* Exercise description:
Reproduce the rows between the line containing "This screenshot has" and the line containing "(1036, 412)", inclusive, leaving out the pictures.

* Data:
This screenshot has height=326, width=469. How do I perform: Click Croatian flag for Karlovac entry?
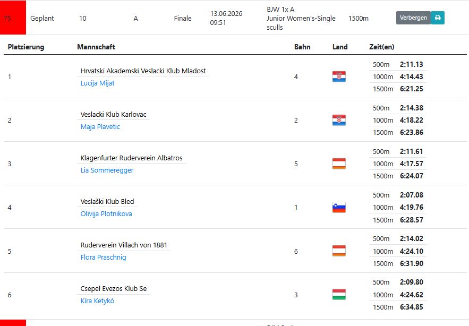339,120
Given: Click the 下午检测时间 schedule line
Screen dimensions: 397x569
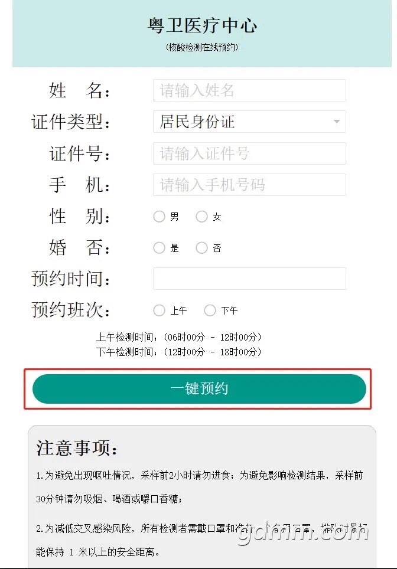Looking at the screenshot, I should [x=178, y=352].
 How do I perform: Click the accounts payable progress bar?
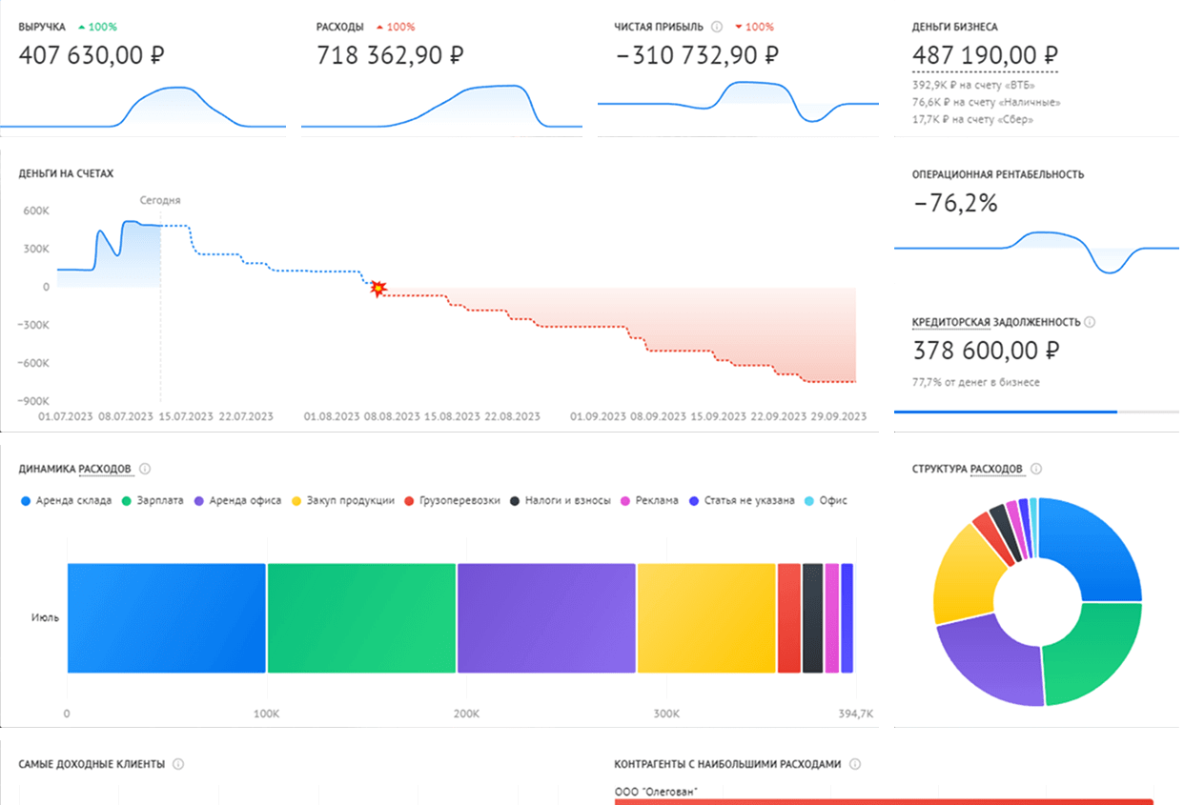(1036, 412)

...

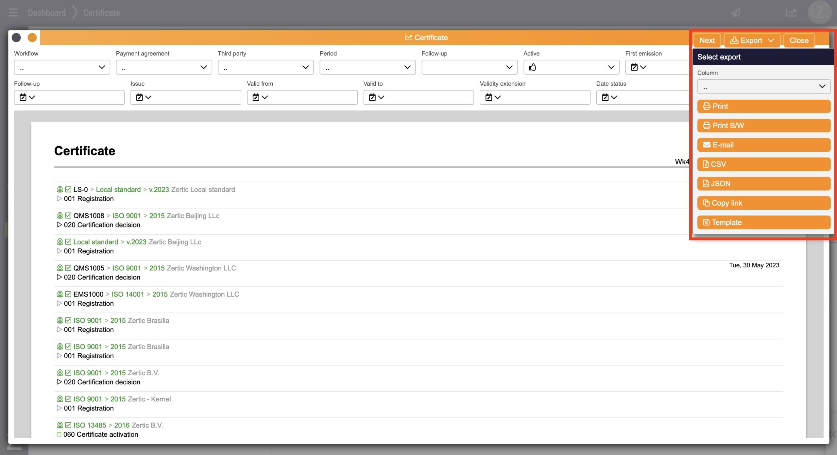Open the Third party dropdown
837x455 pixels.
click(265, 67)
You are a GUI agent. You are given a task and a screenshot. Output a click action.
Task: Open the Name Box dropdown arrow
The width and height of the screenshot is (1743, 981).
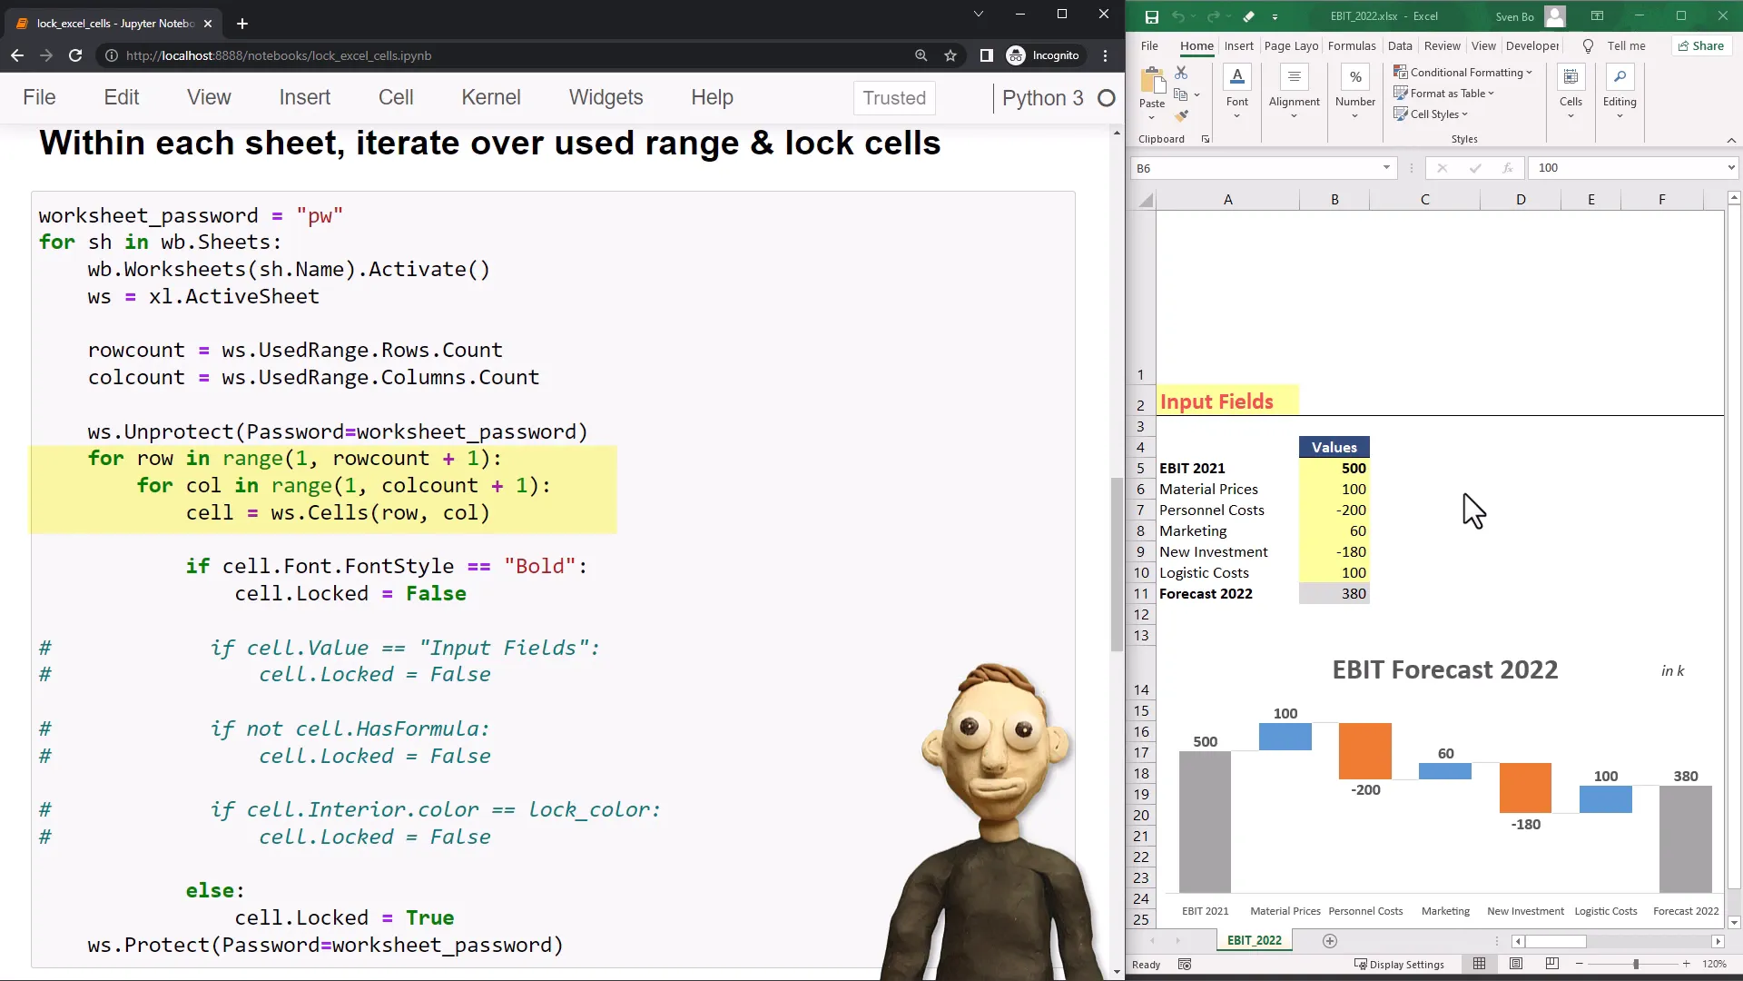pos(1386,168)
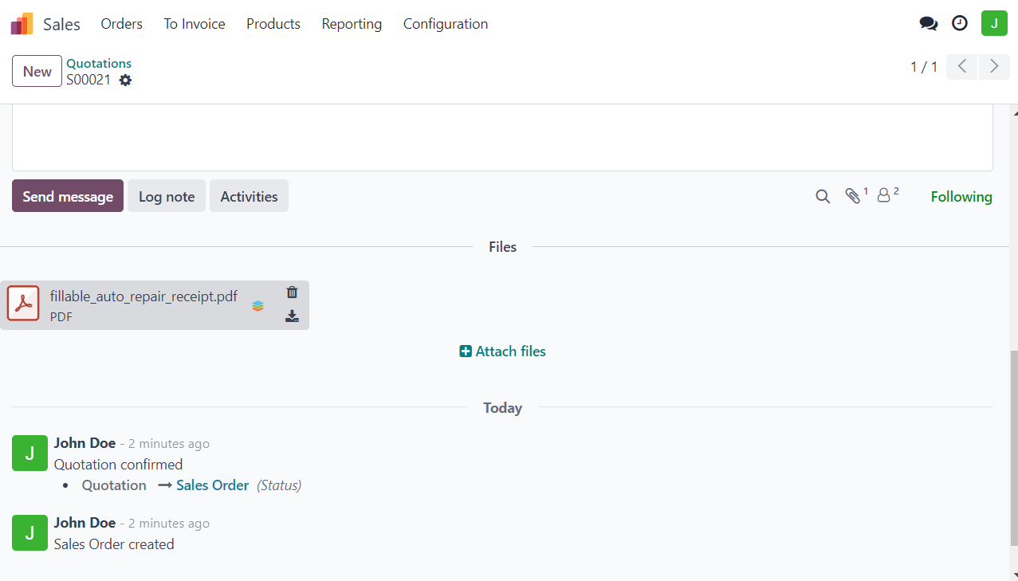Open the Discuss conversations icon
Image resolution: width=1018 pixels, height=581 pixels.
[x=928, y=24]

--

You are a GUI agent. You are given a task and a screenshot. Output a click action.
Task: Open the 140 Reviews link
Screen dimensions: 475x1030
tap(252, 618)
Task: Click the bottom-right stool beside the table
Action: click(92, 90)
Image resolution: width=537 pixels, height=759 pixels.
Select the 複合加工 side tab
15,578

* Output of the task:
This screenshot has height=326, width=469. How do I perform: Click Croatian flag for Karlovac entry?
339,120
Given: Click the 下午检测时间 schedule line
Screen dimensions: 397x569
Looking at the screenshot, I should [x=178, y=352].
 How do I perform: Click the accounts payable progress bar?
(1036, 412)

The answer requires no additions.